When Henry Murray conceptualized “press” – which may have been an analog for “pressure” – he was speaking of the forces that drive people to change their state.  (See Love’s Story Told for more on Murray.)  Murray was a mentor and friend of Shneidman’s.  It’s possible that both men saw the same patterns emerging as Lewin.  They saw that people could get into states that were hard to shake them from – either protective against suicidal ideation or caught in suicidal ideation.  (See also Capture for how it’s possible to get caught.)

Suicide in Genius

In 1921, Lewis Terman initiated a study of 1,528 gifted people, people selected for their above average intelligence.  Several others have picked up the mantle to run the longitudinal study to completion.  The good news is that the study has maintained a very low dropout rate over the decades.  The bad news is that, of the geniuses recruited, 22 people had died by suicide by 1960.  That means that, while the general population suicide rate was around 12 per 100,000, the Terman geniuses had a rate of about 1450 per 100,000 – or over 100 times the rate.
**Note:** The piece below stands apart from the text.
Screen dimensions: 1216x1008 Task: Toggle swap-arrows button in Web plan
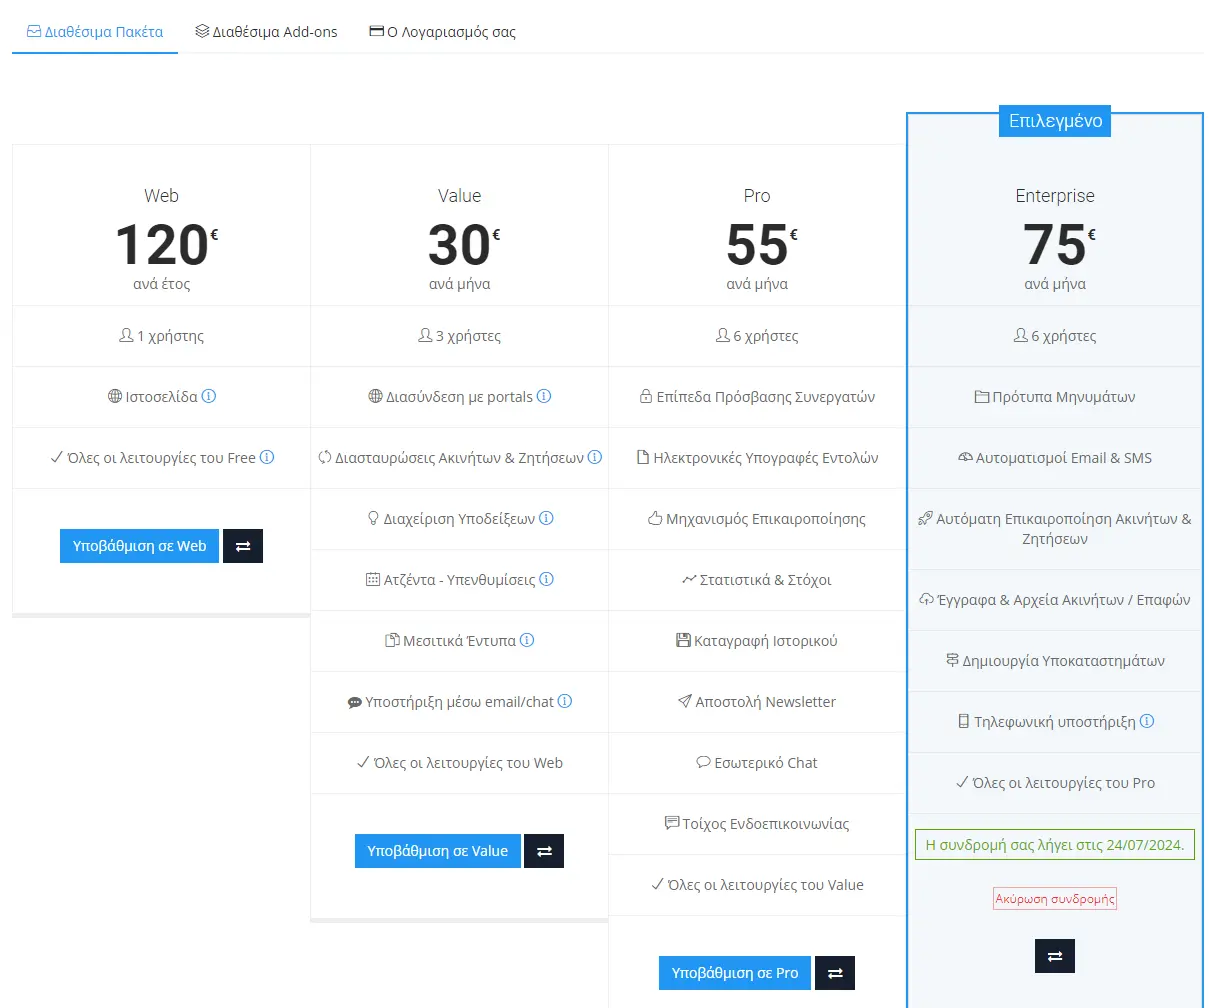(243, 546)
More recent research hasn’t shown similar results, but the rate is startling.

Mind the Gap

One of the possible reasons for the disparity may be the expectations that people have for their lives – and how their actual lives worked out.  Of Terman’s subjects, many came out with very normal, average, and ordinary lives.  If they had become wrapped up in the idea that they were special and gifted but found themselves in an average or below average social station and career, the gap between their internal expectations and their real state might have created the conditions for suicidal ideation to flourish.  (See Perfectionism for more.)

The Banal Suicide Note

Much of Shneidman’s career was focused around the promise of suicide notes (the first set he “borrowed” without permission).  However, in the end, he found them pedestrian and banal.  He found that his optimism was crushed by the reality of the completely unremarkable nature of most suicide notes.
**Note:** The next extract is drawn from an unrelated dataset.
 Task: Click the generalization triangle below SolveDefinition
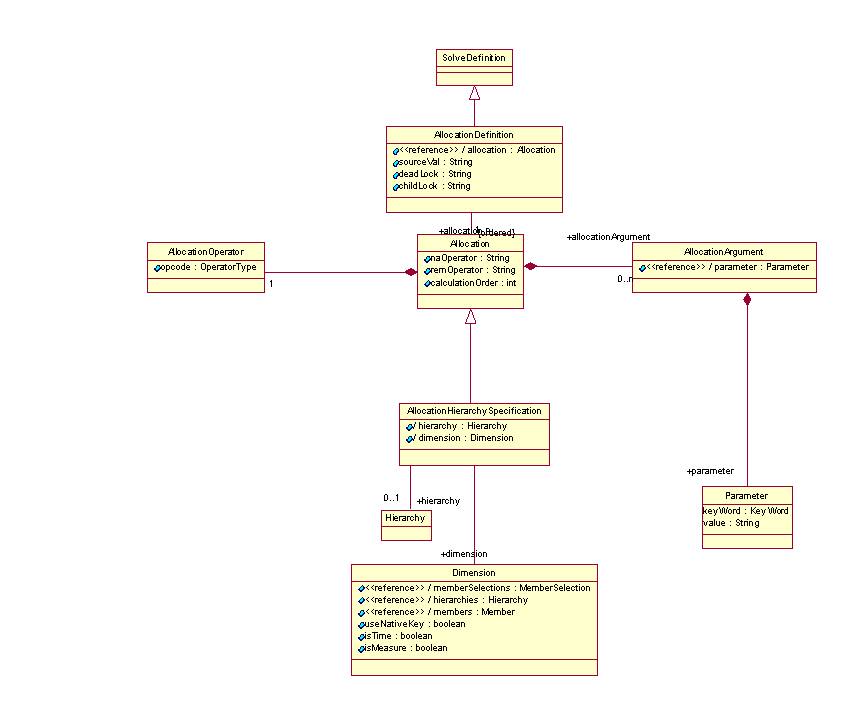tap(473, 92)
He comments that the very act of writing a “proper” suicide note with insights might remove the conditions necessary to make an attempt.  This is certainly consistent with James Pennebaker’s work in Opening Up, where he saw that writing a narrative organized thoughts and reduced the force of trauma.

You Can Always Commit Suicide

The truth is that someone can commit suicide if they’re committed.  (See Suicide: Inside and Out.)  It’s always an option no matter how repulsive we on the other side may find it.  The key to this statement – which is echoed in a slightly different way by David Jobes in Managing Suicidal Risk – is that it allows for the idea that it could be the right answer in the future, it’s just not the right answer now.  Until we’ve taken every step, tried every option, to make life better, it’s just a future possibility.

That’s an important shift that allows the suicidal person to delay the idea without giving it up entirely based on the request of some professional that they barely know.  Of course, you want to ensure they know that life is also an option – but a life free from the suffering.

If you remove the psychache, then you remove the need to die by suicide.  That’s the power of viewing Suicide as Psychache.